Full Grain Aniline - After tanning, the highest quality top grain leathers are aniline dyed without coloring and are then considered complete. Full Grain leather possesses minimal scarring and very few imperfections while maintaining the natural coloring and strength of the original hide. Full Grain Aniline leather is the most sought after type of leather for its natural beauty and incredible softness. This is the most expensive type of leather because of the rarity of high quality hides. Over time, it becomes even softer and suppler and gains a beautiful patina, however, it is more likely to scratch and fade.
Full Grain Semi-Aniline - Full Grain Semi-Aniline leathers are created when the full grain hide is dyed with a base color and then top sprayed with a semi-transparent pigment and a clear protective coating. This type of leather retains the softness and natural look of the original hide with a more even color and many more color options.
Full Grain Semi-Aniline Antiqued - Full Grain Semi-Aniline Antiqued leathers are characterized by the mottled, uneven appearance created by the top sprayed color pigments. This type of leather lends a rich, aged appeal to a piece of upholstery. The more expensive Full Grain Semi-Aniline Antiqued leathers feature hand-rubbed surface colors which bring out the imperfections of the hide such as barbed wire scratches and blemishes that make the piece unique.
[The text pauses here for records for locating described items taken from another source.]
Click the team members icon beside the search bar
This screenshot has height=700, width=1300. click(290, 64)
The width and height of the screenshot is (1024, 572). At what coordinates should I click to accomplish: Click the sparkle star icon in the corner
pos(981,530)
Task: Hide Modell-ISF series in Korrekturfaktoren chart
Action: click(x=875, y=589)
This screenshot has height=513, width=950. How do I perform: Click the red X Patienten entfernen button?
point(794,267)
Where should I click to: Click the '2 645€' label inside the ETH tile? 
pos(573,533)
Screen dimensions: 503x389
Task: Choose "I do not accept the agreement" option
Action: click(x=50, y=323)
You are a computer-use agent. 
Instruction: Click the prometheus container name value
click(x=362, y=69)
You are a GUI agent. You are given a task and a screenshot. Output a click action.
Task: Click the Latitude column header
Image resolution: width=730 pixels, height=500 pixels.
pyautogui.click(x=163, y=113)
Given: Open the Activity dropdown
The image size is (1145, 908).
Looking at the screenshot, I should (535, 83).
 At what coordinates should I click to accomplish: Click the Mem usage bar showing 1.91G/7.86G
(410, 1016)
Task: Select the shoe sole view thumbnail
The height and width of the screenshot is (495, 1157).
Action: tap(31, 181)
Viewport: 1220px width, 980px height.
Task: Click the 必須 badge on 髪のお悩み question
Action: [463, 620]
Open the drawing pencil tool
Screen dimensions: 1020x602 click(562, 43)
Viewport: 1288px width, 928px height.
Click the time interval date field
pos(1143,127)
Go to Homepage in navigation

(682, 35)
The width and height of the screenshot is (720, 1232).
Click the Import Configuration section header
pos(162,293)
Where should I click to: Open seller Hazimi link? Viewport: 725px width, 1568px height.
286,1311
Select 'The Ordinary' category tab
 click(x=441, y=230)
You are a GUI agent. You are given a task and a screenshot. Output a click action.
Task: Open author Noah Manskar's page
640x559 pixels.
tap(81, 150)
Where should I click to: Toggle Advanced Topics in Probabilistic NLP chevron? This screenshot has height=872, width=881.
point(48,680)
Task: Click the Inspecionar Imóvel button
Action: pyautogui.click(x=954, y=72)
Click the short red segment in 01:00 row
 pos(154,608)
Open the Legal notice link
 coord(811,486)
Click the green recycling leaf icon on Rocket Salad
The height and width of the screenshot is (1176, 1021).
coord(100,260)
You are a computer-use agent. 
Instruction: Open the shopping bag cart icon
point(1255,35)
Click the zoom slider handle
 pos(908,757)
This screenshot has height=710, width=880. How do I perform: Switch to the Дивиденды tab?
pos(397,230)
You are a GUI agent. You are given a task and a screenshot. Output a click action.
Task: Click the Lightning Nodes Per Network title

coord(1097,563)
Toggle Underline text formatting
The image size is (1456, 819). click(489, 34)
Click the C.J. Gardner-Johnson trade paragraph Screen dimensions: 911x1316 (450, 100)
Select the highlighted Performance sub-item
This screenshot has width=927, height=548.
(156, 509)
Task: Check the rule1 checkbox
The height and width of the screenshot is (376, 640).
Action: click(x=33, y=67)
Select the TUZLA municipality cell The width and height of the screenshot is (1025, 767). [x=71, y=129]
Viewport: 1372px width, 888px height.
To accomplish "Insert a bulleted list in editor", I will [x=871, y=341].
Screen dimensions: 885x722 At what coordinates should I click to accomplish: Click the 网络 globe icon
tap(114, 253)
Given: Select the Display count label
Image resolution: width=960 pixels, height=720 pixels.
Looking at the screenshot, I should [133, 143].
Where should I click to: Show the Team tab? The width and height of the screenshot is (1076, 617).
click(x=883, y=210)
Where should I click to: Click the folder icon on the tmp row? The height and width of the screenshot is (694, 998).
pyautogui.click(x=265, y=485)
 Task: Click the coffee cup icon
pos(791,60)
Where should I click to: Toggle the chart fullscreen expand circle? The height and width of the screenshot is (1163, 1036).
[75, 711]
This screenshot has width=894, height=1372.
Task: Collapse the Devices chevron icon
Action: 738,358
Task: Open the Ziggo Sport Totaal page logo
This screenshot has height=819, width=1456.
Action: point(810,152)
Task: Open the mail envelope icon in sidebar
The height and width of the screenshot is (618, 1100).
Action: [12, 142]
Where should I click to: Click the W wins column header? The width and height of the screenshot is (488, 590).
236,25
Protected Aniline - This type of top grain leather has unsightly imperfections that leave it unsuitable for use as full grain leather. It is dyed for color, top sprayed to the desired hue with a smooth, even, opaque pigment which is then given a clear protective top coat. This leather maintains some of the softness of more expensive leathers but has a more even appearance due to the sprayed on pigment which makes it more resistant to wearing, staining, moisture and fading.
Top Grain Distressed - Top Grain Distressed leathers are created from hides that are unsuitable for use as full grain leathers. It is aniline dyed and then top sprayed with various pigments which give it the color, imperfections and aged appearance of more expensive leathers.
Corrected Grain - Corrected Grain leathers are also created from top grain hides that are unsuitable for use as full grain leathers. These hides are sanded and buffed to clear imperfections and then embossed with a natural-looking grain pattern. Once this process is complete, the hide is treated with protective coatings and additional color. This leather loses some of the softness of the natural hide but remains resistant to staining, fading and moisture.
Nubuck - This type of leather is created when top grain aniline dyed leather is buffed or sanded. It is characterized by a soft, velvety texture and is more susceptible to stains and fading.
Split Grain Semi-Aniline - This is the most affordable type of leather and is created from the inner portion of the hide after after the outer layer of top grain is split. Once the leather has gone through the dying, sanding and embossing processes it is sprayed with pigment and coated with a durable, protective finish and becomes Split Grain Semi-Aniline leather. Typically used on promotional priced upholstery, Split Grain Semi-Aniline leathers do not have the durability, comfort or strength of top grain leathers.
Suede - This type of leather is created when the inner portion of the hide is buffed or sanded to open the nap. Suede is very soft to the touch but since it is made from the inside of the hide, it is less durable or easy to maintain as top grain leathers.